El ministro dijo a Indira que su hijo, por muy dinámico que fuese, carecía de los conocimientos necesarios para triunfar en semejante empresa. Le prometió conseguir la ayuda de profesionales para aconsejarle, pero Sanjay se opuso a ello con vehemencia. No quería que nadie le hiciese sombra ni perder el control de su negocio. Todo hacía presagiar que Indira escucharía a su ministro, pero no lo hizo. Presa entre su deber de gobernante y la fe ciega que tenía en su hijo, no sólo hizo caso omiso de los consejos de Subramanian, sino que apartó a los consejeros más críticos con Sanjay. El poder absoluto del que ahora disponía Indira exigía gente sin carácter y maleable alrededor. No admitía sombras, ni discrepancias, ni crítica, aunque fuese amistosa. El poder, que estaba envenenando al hijo y cegaba a la madre, sólo admitía sumisión.
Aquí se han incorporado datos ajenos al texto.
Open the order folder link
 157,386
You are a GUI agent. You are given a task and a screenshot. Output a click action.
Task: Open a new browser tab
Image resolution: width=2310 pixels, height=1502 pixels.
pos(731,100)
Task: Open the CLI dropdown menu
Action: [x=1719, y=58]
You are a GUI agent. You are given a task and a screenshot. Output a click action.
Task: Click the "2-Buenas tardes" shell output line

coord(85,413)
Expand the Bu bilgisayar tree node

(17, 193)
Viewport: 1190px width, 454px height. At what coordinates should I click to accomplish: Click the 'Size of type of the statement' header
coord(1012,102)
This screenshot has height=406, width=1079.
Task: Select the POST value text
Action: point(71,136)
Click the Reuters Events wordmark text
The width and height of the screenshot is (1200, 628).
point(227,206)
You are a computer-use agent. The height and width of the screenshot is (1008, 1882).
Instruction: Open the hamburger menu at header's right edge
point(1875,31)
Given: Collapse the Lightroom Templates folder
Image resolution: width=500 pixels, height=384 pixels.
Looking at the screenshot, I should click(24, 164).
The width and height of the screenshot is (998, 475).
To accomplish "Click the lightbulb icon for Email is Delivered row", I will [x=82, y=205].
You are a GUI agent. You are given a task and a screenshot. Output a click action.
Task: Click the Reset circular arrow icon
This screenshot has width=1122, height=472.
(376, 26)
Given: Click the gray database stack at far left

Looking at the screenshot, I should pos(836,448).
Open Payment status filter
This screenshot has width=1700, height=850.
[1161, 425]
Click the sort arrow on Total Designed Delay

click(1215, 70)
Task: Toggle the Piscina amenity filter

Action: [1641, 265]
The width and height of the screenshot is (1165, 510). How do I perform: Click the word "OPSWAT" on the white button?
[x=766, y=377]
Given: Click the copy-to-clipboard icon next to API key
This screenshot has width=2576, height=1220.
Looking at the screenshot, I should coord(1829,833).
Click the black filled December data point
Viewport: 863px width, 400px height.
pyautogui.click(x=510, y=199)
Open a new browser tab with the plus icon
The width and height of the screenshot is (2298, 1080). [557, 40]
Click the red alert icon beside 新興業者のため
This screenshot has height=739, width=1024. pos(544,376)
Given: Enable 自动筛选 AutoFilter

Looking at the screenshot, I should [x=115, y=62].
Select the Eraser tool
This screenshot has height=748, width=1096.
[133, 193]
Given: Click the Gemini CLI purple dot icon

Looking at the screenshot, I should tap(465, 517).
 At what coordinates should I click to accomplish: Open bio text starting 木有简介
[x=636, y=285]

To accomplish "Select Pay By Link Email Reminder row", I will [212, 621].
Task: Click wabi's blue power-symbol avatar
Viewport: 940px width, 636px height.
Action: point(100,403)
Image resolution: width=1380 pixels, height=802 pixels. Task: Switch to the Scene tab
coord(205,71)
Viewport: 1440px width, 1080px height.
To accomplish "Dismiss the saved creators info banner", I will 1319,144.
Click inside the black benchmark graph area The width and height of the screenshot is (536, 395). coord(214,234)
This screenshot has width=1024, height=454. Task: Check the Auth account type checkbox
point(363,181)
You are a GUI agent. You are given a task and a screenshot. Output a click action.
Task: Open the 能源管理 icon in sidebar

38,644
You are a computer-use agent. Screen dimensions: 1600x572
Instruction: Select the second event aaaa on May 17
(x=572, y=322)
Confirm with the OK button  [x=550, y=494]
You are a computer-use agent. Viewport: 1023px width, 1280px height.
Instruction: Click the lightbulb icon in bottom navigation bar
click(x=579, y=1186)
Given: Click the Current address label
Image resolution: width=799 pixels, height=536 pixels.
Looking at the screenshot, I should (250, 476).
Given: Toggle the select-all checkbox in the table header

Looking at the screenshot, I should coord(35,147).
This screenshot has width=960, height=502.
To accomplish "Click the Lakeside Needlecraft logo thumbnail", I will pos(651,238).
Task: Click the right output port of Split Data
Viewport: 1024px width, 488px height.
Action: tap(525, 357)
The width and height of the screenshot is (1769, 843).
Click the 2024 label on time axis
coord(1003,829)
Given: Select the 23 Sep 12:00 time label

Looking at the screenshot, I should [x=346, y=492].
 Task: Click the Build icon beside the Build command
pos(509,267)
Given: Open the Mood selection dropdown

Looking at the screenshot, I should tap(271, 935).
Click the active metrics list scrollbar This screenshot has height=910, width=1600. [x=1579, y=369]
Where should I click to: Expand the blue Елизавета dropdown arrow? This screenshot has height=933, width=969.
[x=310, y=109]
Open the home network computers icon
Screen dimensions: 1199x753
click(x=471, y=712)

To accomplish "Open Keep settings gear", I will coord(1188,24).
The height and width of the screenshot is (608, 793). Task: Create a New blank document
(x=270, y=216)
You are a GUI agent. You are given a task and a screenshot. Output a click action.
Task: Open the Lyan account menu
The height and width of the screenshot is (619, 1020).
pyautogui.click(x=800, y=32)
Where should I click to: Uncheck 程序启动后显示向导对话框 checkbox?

A Rajiv nunca le había gustado el proyecto de su hermano, que veía como el sueño de un megalómano que podía dañar la reputación de su madre, y por extensión la del resto de la familia. Ambos hermanos tuvieron su primer gran desencuentro de adultos cuando Rajiv, al regresar de un viaje, se enteró de que Sanjay había convencido a Sonia para que firmase varios documentos que la hacían socia de una nueva empresa, Maruti Technical Services, con sueldo, bonificaciones y gastos de viaje incluidos. También aparecían como socios los pequeños Rahul y Priyanka.
– ¿Cómo has podido hacer eso? -le dijo enfurecido a su hermano-. No quiero acabar pringado en tus tejemanejes, ni que metas a Sonia y a los niños en líos…
– Líos ninguno…
– ¿Cómo que no? ¿Cuánto tiempo crees que va a tardar la oposición en enterarse de esto?
– No es nada ilegal.
– Sí lo es. Te has olvidado de que Sonia, por ley, no tiene derecho a poseer acciones de una empresa india por ser extranjera.